## Exercise brief
Using the data below, print exactly the line with "This screenshot has width=307, height=124.", the line with "the KB3170735 update", and every line between them, but none of the pictures.

## Data
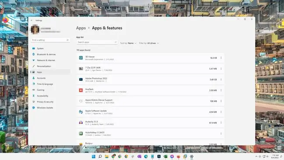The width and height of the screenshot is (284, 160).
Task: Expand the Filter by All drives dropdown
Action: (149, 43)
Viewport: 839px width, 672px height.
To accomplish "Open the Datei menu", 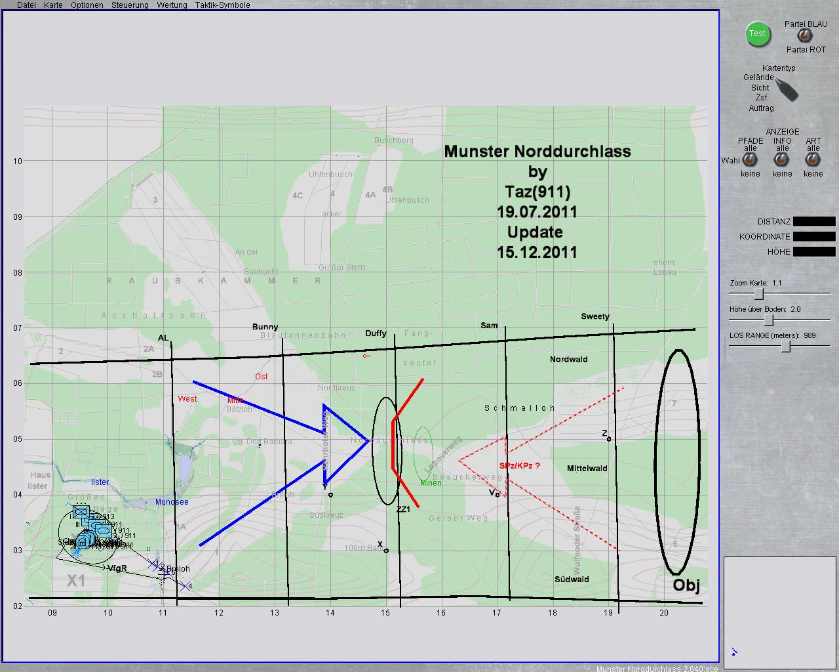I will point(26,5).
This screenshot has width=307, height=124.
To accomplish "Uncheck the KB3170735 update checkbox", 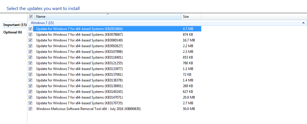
---
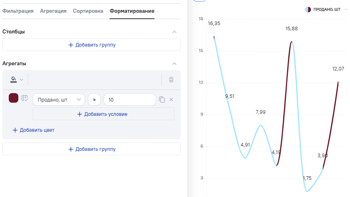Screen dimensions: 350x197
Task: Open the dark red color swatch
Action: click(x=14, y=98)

## Solution for this task
This screenshot has width=307, height=124.
To accomplish "Uncheck the KB3170735 update checkbox", 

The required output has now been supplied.